Parmaklarını şıklatırken Nuri Bey’i peşisıra takıp ediyorum.

‘Şık’

‘Şık’

‘Şık’

Ve sonunda ışığı görüyordum. O an çok mutlu olacağımı düşünsem de nedense çok rahatlamış hissetmedim, sanki bir yanım karanlığa tekrar dönmek istiyordu. Buna bir anlam veremeye durayım, şarabımın yarısını o an içtim. İçtim ki Nuri Bey beni paranoyak sanmasın.

Işığa geçtikten sonra 5 dakika daha sohbet ettik ve vedalaştık.

Apartmanın önüne çıktığımda derin bir nefes verip yola çıktım.

Eve gittiğimde yaşadığım bu tecrübeyi oturup düşündüm. Ben aslında neyden korkuyordum? Karanlık benim için neyi sembolize ediyordu?

Bu soruların cevaplarını bulabilmiş değilim, ama ne derler bilirsiniz. Farkındalık çözümün ilk adımıdır. Ben artık karanlıkta beni korkutan şeyin karanlığın kendisi olmadığını anladım. Ben aslında kendim ile yüzleşmekten korkuyordum.
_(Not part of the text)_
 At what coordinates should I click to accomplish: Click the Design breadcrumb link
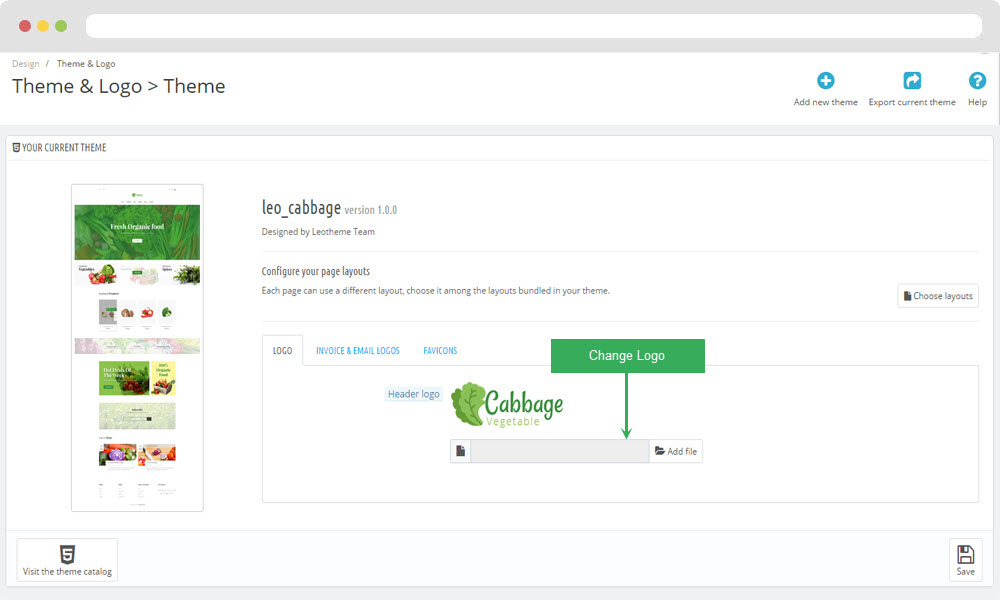(x=26, y=64)
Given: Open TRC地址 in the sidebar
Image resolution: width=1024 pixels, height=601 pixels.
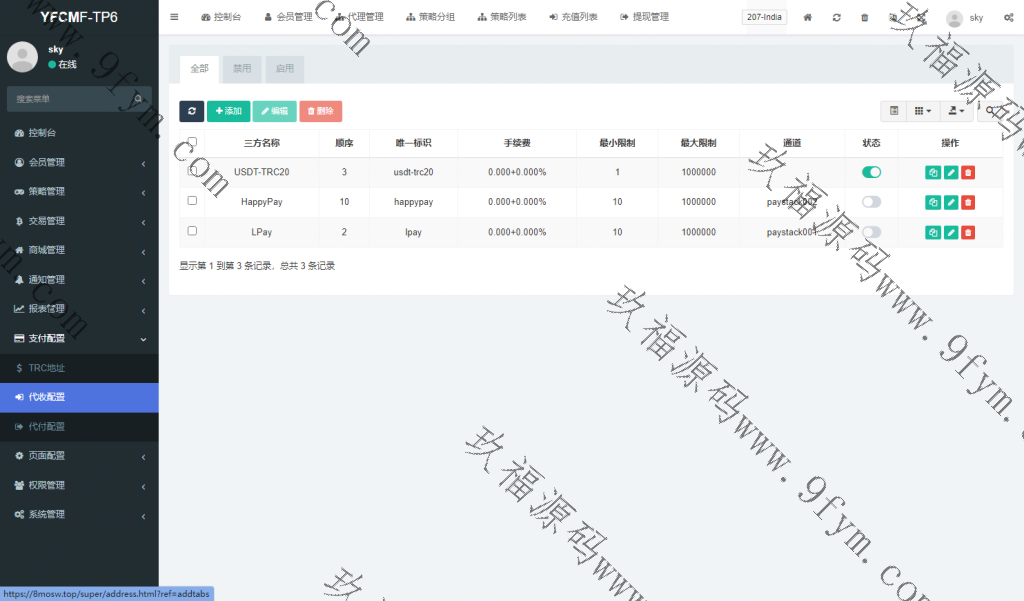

O görüşmeden yaklaşık 2 hafta sonra orada bir etkinlik yaptık. Yine zifiri karanlıkta, fakat bu sefer 10 kişiydik. Girerken korkarım şüphesi olmasına rağmen girdikten sonra hiçbir korkum olmadı. Ben korkumun olmamasını kalabalık olmama atfetmiştim.

Fakat geçen hafta çok değişik bir şey oldu. Genelde yalnız olduğumda yatakta laptopumda dizi izlerken uykum gelince laptopu kapayıp kenara koyar, gece lambasını ya da tuvaletin ışığını açar uyurum. Bu sefer laptopu kapadım ve ışığı açmak istemedim.

Öylece uyudum, karanlıkta.

Bir sonraki akşam yine aynı şekilde uyumak üzereyken, bir yerden bir ışık geldiğini hissettim. Sokaktan gelen ışık beni rahatsız etmişti. Bu sefer perdeyi de çektim, zifiri karanlıktaydım. Ve uyudum.

Ve günler böyle devam etti. Artık karanlıkta uyuyabiliyordum, daha doğrusu bundan keyif alıyordum. 30 yaşımdan sonra karanlık korkumu yenmiştim.

Hiç tahmin etmezdim ki, karanlığın kendisi en karanlık korkularıma ışık tutsun.

Karanlığa bana öğrettiği bu hayat dersinden dolayı teşekkür ederim.